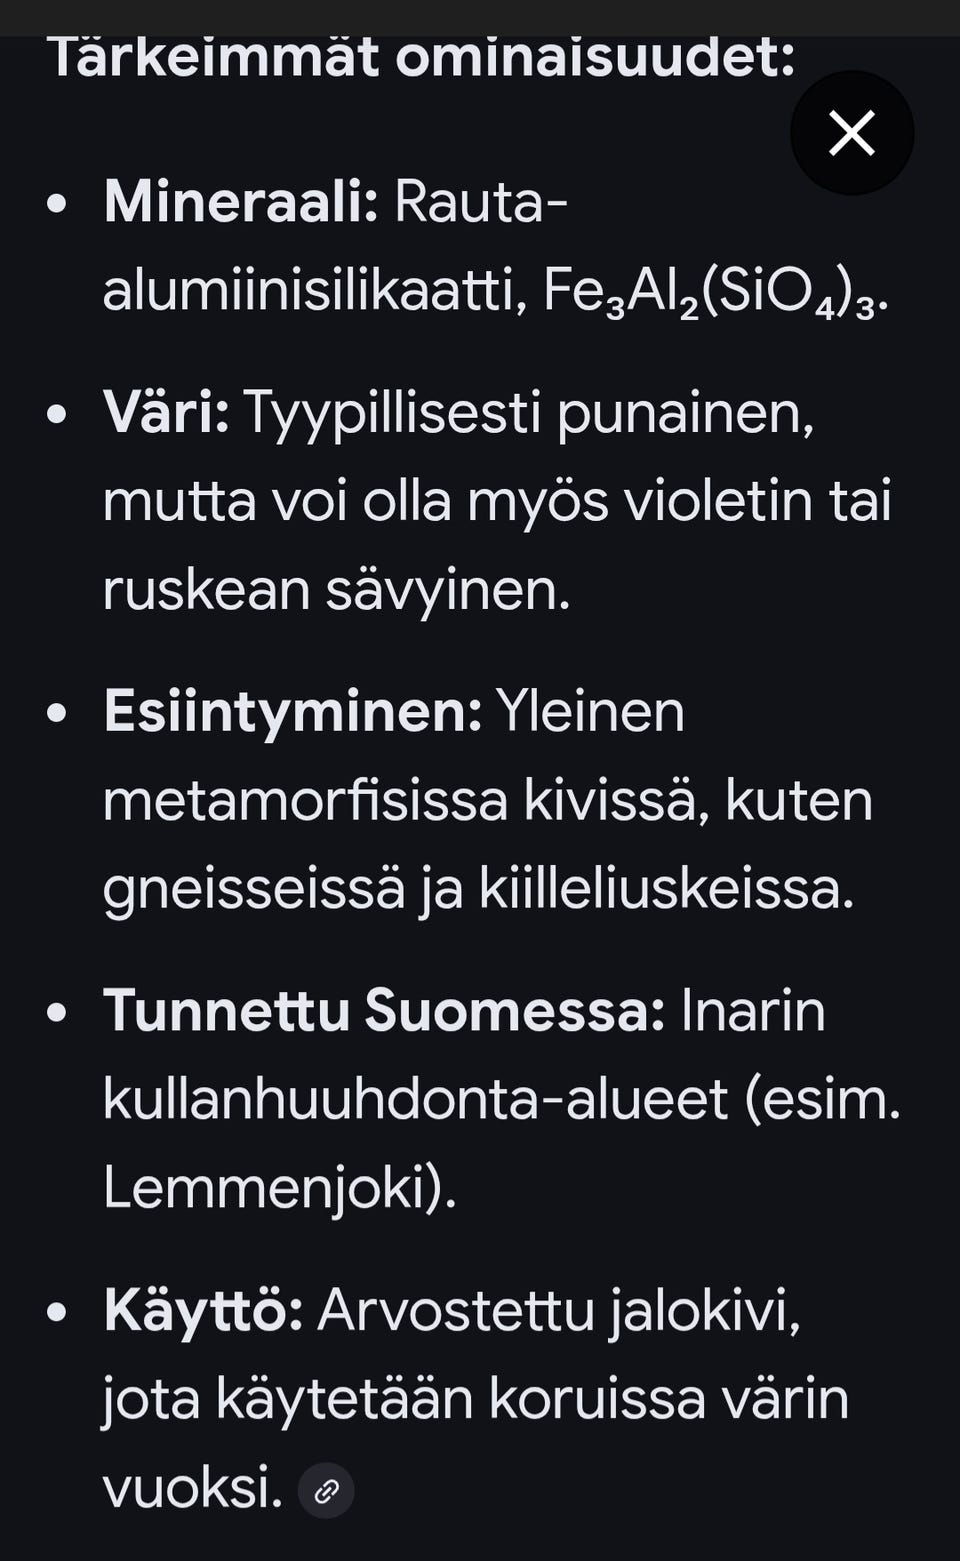The width and height of the screenshot is (960, 1561).
Task: Select the bullet marker beside 'Esiintyminen'
Action: (57, 712)
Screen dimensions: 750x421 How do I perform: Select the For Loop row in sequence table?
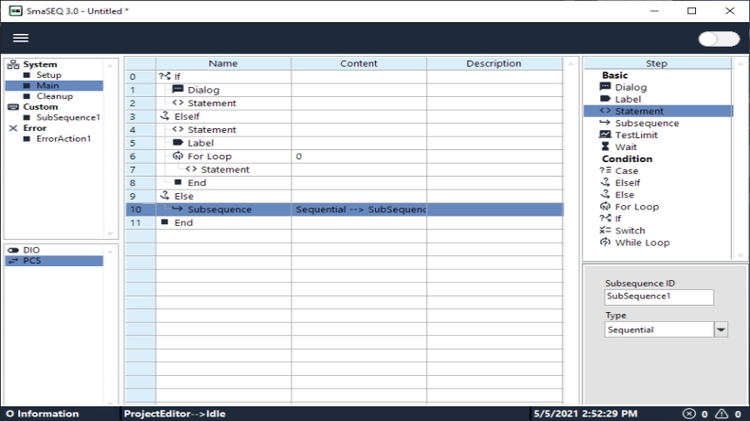(x=344, y=156)
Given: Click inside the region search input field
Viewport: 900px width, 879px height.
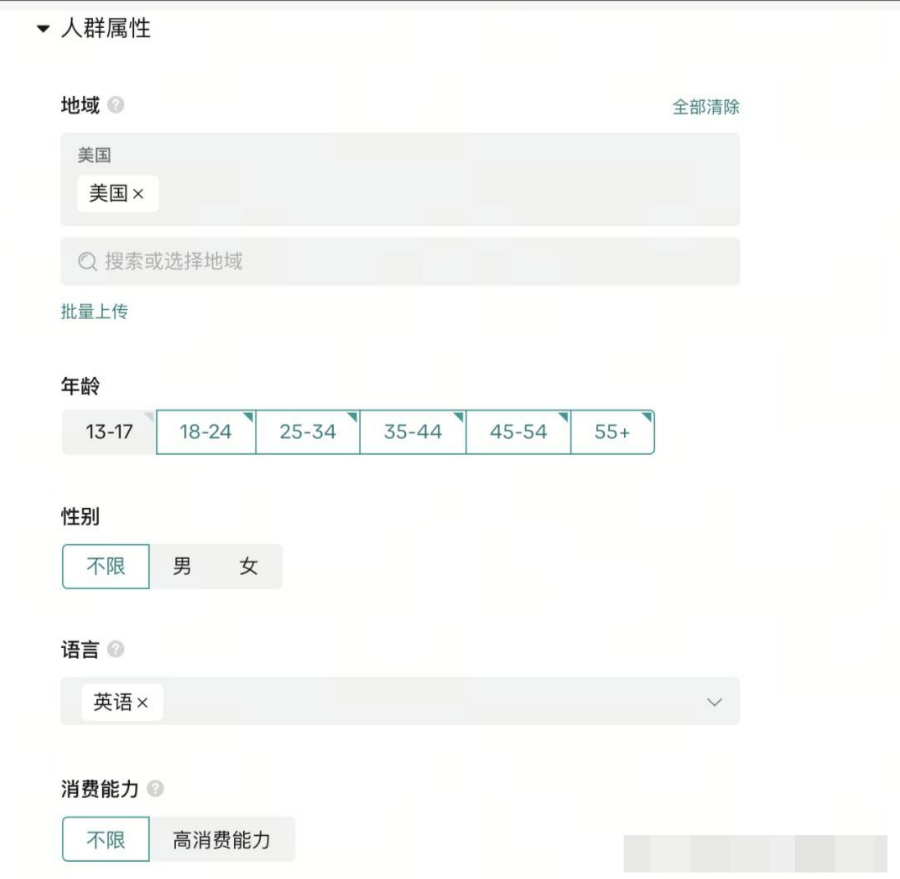Looking at the screenshot, I should click(x=300, y=261).
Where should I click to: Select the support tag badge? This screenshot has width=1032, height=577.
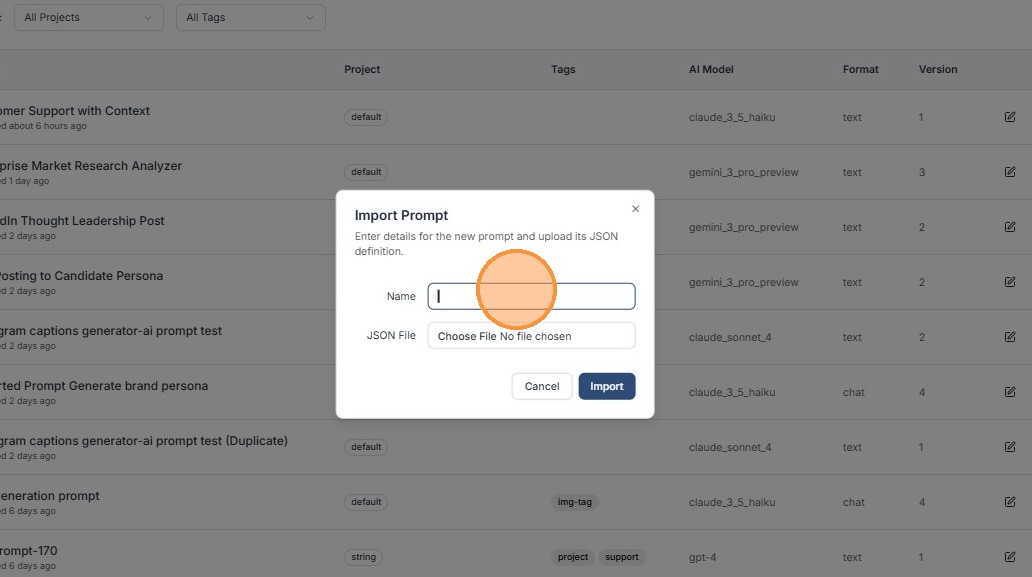point(621,557)

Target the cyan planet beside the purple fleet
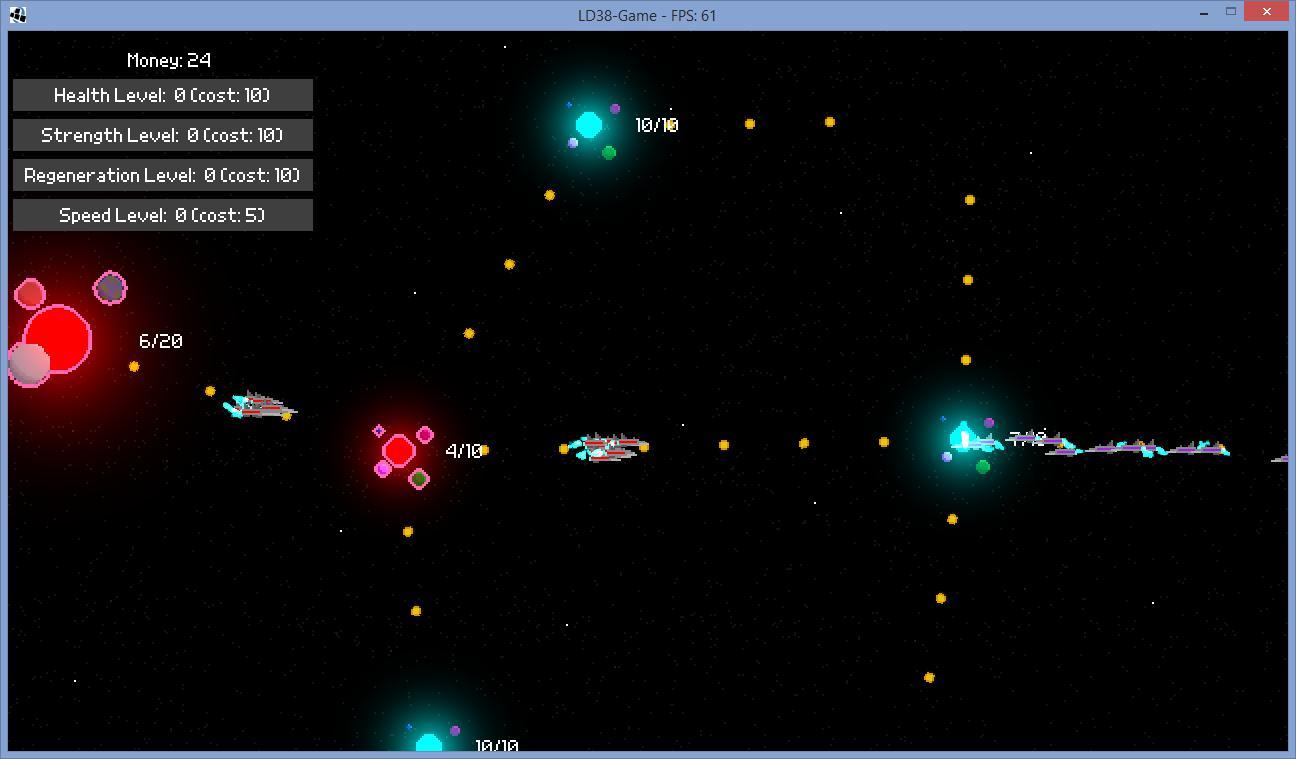[963, 437]
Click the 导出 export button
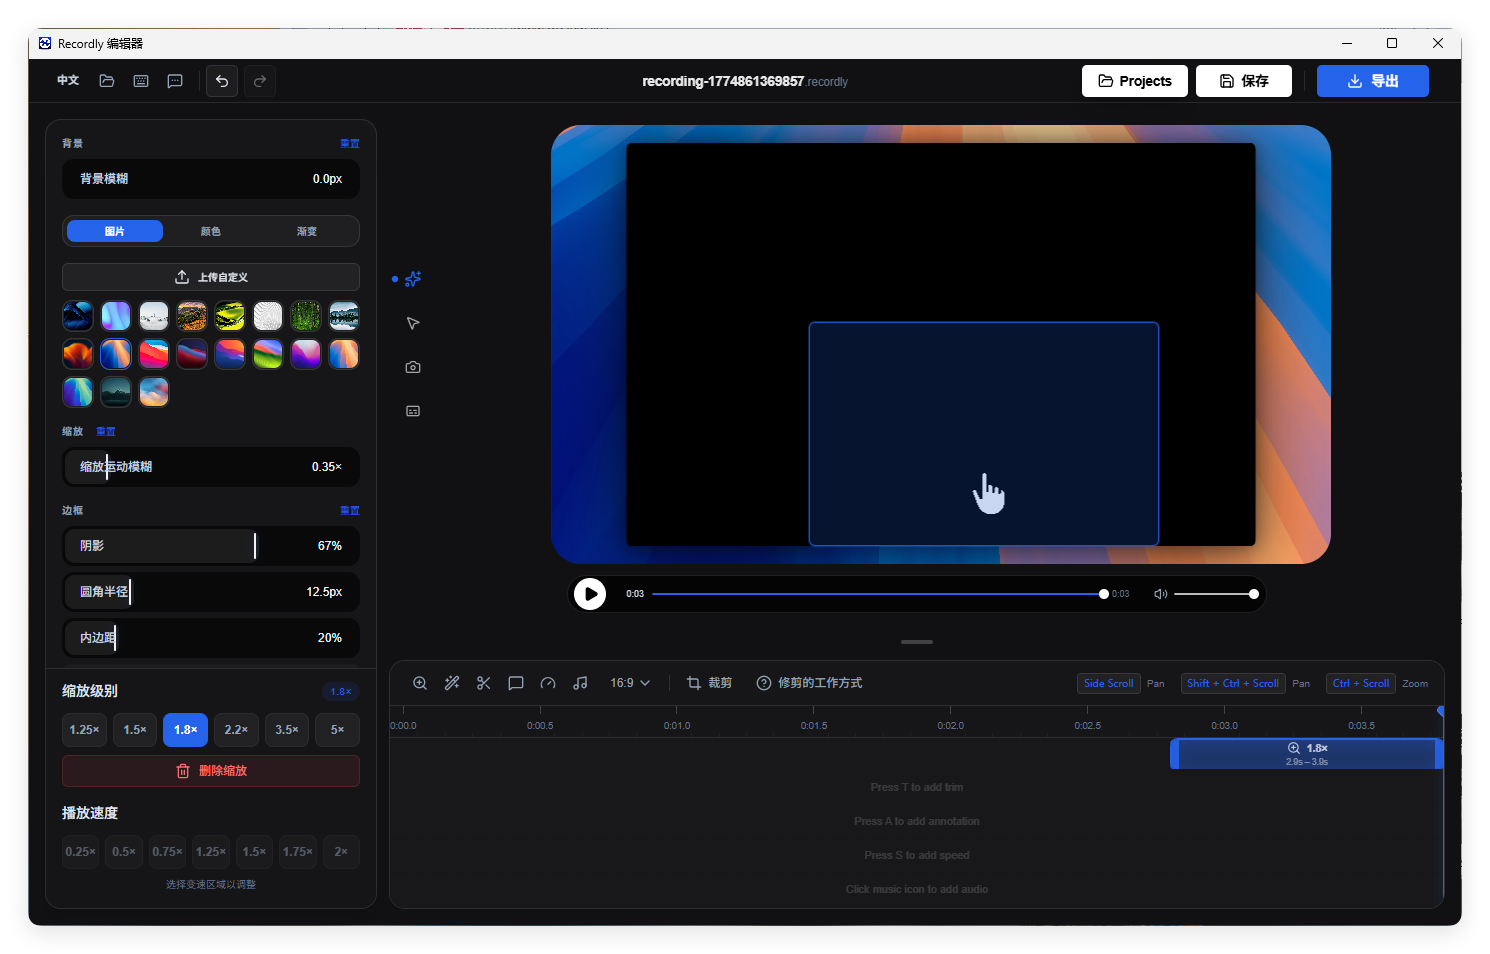The width and height of the screenshot is (1490, 954). pos(1373,81)
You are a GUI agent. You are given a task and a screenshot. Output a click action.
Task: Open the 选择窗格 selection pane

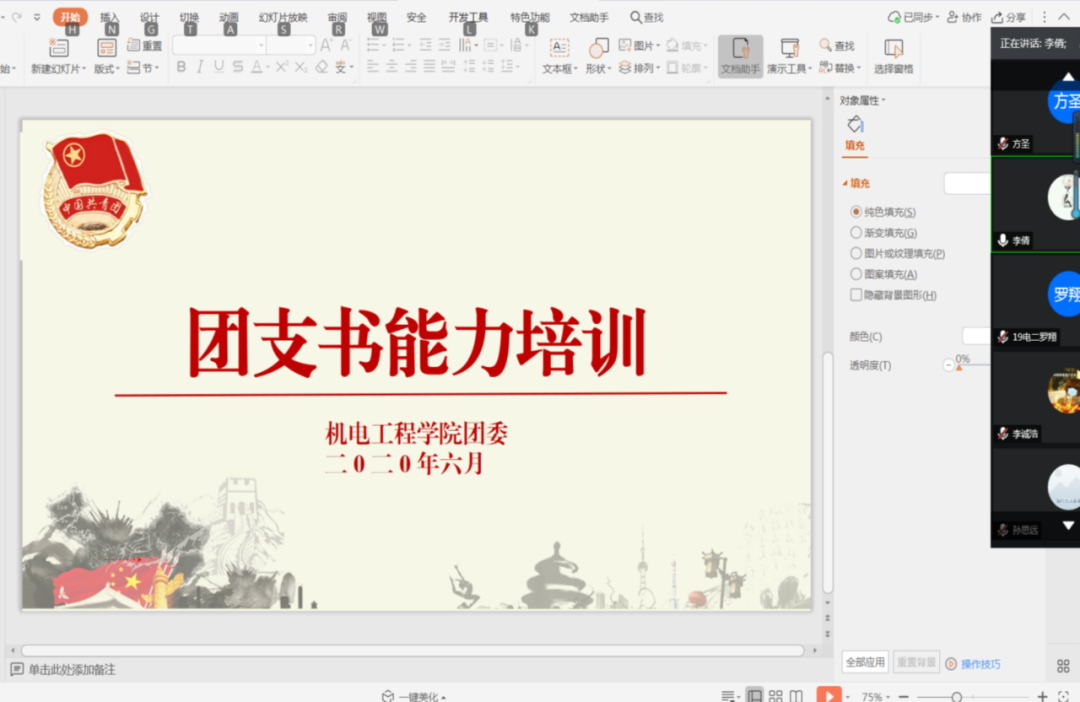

□ □ □ □ □ □ □

■ TASK GOAL
Output the listing above as a JSON list of strings, one string per line, skipping blank lines and leaving out the pictures.

■ THE COMPLETED TASK
[
  "The width and height of the screenshot is (960, 1561).",
  "Task: Select the bullet marker beside 'Esiintyminen'",
  "Action: (57, 712)",
  "Screen dimensions: 750x421 How do I perform: Select the For Loop row in sequence table?",
  "(x=344, y=156)",
  "Given: Click inside the region search input field",
  "Viewport: 900px width, 879px height.",
  "Looking at the screenshot, I should click(x=300, y=261).",
  "Where should I click to: Select the support tag badge? This screenshot has width=1032, height=577.",
  "point(621,557)",
  "Target the cyan planet beside the purple fleet",
  "[963, 437]",
  "Click the 导出 export button",
  "The width and height of the screenshot is (1490, 954). pos(1373,81)",
  "You are a GUI agent. You are given a task and a screenshot. Output a click action.",
  "Task: Open the 选择窗格 selection pane"
]